Diva do jazz Nina Simone ganha biografia


Nina Simone, que nasceu em 1933 e morreu em 2003.
Momentos e ídolos do jazz têm sólidos registros na literatura. A diva Billie Holiday imortalizou sua trajetória de talento e dramas em "Lady Sings the Blues", com o auxílio de William Dufty. A criação de um dos principais álbuns de jazz de todos os tempos é revelada em "Kind of Blue - A História da Obra-Prima de Miles Davis", escrita por Ashley Kahn. Ainda é possível encontrar textos críticos e reflexivos, em obras como "História Social do Jazz", do historiador Eric Hobsbawm.

É esse time de obras literárias que a biografia "Princess Noire", de Nadine Cohodas, integra. A biografia sobre a cantora Nina Simone foi lançada nos Estados Unidos neste mês e ainda não tem previsão de lançamento no Brasil. Pela crítica internacional, percebe-se, no entanto, que se trata de mais uma personalidade controversa -- como o subtítulo "The Tumultuous Reign of Nina Simone" (algo como "o reino tumultuado de Nina Simone") anuncia.

Autora de 39 álbuns musicais, Nina Simone acreditava que o talento era um fardo, não uma diversão. A artista era uma garota prodígio que, já aos 2 anos e meio, tocava o órgão em uma igreja. Seu desejo de se tornar uma pianista clássica -- ela chegou, inclusive, a estudar na famosa escola de música Juilliard, em Nova York -- é frustrado: ela não é aceita no Curtis Institute of Music, na Filadélfia.

A decepção, contudo, impulsiona a diva para a fama. Para pagar suas contas, ela começa a cantar e a tocar em bares, tornando-se conhecida e iniciando sua carreira artística. Com forte presença de palco, Nina Simone se tornou famosa tanto por seu talento como por seu explosivo comportamento público. Sua trajetória fica mais sombria, porém, quando é diagnosticada com esquizofrenia.

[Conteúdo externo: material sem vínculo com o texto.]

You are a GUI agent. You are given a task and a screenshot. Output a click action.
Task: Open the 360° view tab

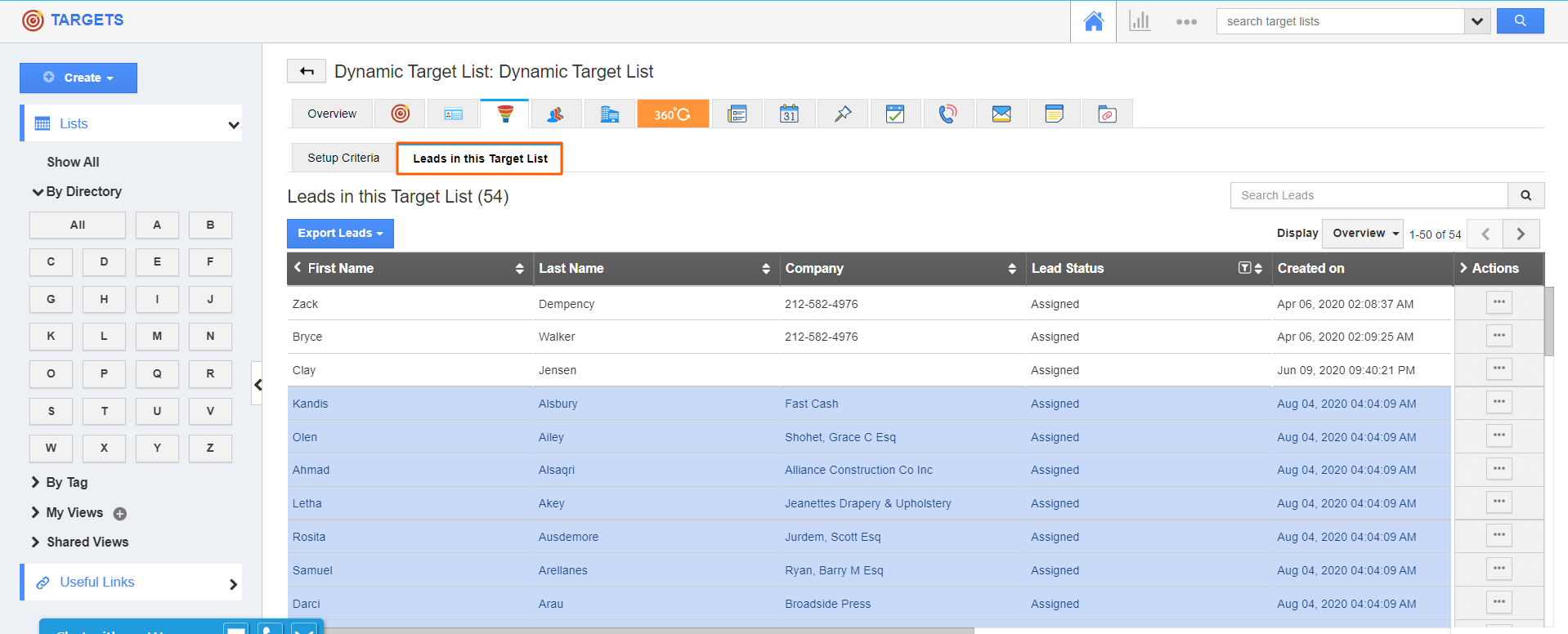pos(672,114)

Segundo crítica do jornal "The New York Times", a biografia visa cobrir os buracos factuais da autobiografia de Simone, "I Put a Spell on You", de 1991. No entanto, acaba por se focar em demasiado nos shows, relatando os acontecimentos de forma confusa. Resta-nos esperar que o livro chegue por aqui para tirarmos nossas próprias conclusões.